__TEXT SECTION__:
On further reflection, though, the two companies couldn’t be more different. Google burst on the scene because it solved a really hard problem — web search — and kept solving it. The company continued to innovate on a variety of fronts. Once it gained a critical mass of engineering talent, it became a magnet for even more talent — both mature and shiny new. Today, the company innovates not only in straightforward product categories like email, but it’s a leader in video, mobile, browsing, and yes, operating systems.

Facebook’s developers may be smart, but they’re not working on even a tiny proportion of the hard problems Google faces down. In that regard, Facebook reminds you of a company like Yahoo (but admirably, less diversified). Few barriers to entry, nothing really proprietary. It’s just the place people go. Yahoo — in yet another lame tagline that seems to be popping up of late — states that you should consider it “your home for everything.” Facebook wants you to think that, too. But why? Why should you? Yahoo fought a losing battle over the years against the “why should I?” erosion of its user base. To maintain loyalty and eyeballs, it was forced to acquire companies like Geocities, eGroups, and dozens of others. That diluted its share price, and confused users.

Turning to the financials, Facebook appears to be really rolling. Still, if you project a couple more years of 100% growth in revenues, that only gets the company to $3.2 billion, and projecting a more modest growth rate from there, it’s close to a decade before they get to the $21 billion level where everyone was suddenly saying “WOW. Google is REALLY a force to be reckoned with.” Where do you think we’ll all be in a decade? Where will Google be?

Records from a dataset
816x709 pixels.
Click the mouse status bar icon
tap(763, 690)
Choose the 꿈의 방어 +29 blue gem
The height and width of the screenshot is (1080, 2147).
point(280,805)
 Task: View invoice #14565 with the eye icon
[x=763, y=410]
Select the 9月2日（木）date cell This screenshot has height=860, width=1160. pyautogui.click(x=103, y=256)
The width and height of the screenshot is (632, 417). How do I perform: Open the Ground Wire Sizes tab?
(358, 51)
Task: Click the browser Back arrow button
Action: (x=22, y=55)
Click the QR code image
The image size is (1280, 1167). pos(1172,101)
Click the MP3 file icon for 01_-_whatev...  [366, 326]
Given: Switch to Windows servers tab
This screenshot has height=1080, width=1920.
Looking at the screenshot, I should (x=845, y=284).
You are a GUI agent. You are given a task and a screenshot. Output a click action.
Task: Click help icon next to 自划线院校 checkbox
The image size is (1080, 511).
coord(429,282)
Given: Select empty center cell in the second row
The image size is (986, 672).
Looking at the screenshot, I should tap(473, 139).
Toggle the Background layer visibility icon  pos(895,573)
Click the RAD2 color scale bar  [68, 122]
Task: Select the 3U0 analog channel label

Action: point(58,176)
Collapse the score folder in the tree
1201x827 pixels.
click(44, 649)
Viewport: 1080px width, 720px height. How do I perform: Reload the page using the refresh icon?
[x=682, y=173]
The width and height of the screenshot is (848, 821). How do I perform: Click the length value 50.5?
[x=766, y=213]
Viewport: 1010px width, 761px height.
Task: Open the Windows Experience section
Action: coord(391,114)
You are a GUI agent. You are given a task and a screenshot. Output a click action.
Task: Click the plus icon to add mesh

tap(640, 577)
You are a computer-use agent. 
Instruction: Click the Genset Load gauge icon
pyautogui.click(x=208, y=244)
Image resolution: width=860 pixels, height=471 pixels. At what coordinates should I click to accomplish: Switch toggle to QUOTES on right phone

__WHAT IS ASKED__:
A - Output the lines of the records from the line with "Select the 9月2日（木）date" up to and including the line with "Toggle the Background", reproducing them character for character.
B - Go on with the text comparing Facebook and Google, starting right after its last sentence.
These records are unrelated to the text.

__ANSWERS TO EACH TASK__:
A -
Select the 9月2日（木）date cell This screenshot has height=860, width=1160. pyautogui.click(x=103, y=256)
The width and height of the screenshot is (632, 417). How do I perform: Open the Ground Wire Sizes tab?
(358, 51)
Task: Click the browser Back arrow button
Action: (x=22, y=55)
Click the QR code image
The image size is (1280, 1167). pos(1172,101)
Click the MP3 file icon for 01_-_whatev...  [366, 326]
Given: Switch to Windows servers tab
This screenshot has height=1080, width=1920.
Looking at the screenshot, I should (x=845, y=284).
You are a GUI agent. You are given a task and a screenshot. Output a click action.
Task: Click help icon next to 自划线院校 checkbox
The image size is (1080, 511).
coord(429,282)
Given: Select empty center cell in the second row
The image size is (986, 672).
Looking at the screenshot, I should tap(473, 139).
Toggle the Background layer visibility icon  pos(895,573)

B -
Other recent talk has noted that Facebook ascended because management at MySpace and Friendster bungled badly. There’s little question about that, but it’s also worth pondering whether most of the companies in this space are just in a doomed category that eventually burns through user goodwill and attention spans.  Ning, Bebo, and orkut have also had incredible promise that seems to have fizzled. Company after company in the social networking vertical have hit a wall where users get bored, momentum fades, and usage drops.

The jury really is still out, in my mind. Facebook is champion in its category. But is it really building a platform, and defensible assets? Or just a familiar sort of environment, and a brand?

In other words, is Facebook more like AOL or Yahoo than Google?

Being compared with other billion-dollar companies is not such a terrible thing, of course, for any young upstart founded in a college dorm room. Being number one in any lucrative category isn’t such a terrible thing. But down the road,  maybe the failures of Friendster, Bebo, and MySpace mean more than just that they lost to the opportunistic, well-managed leader: it could mean that users will eventually have trouble figuring out what your “category” is or means, and what you actually do… as happened in the long declines of AOL and Yahoo.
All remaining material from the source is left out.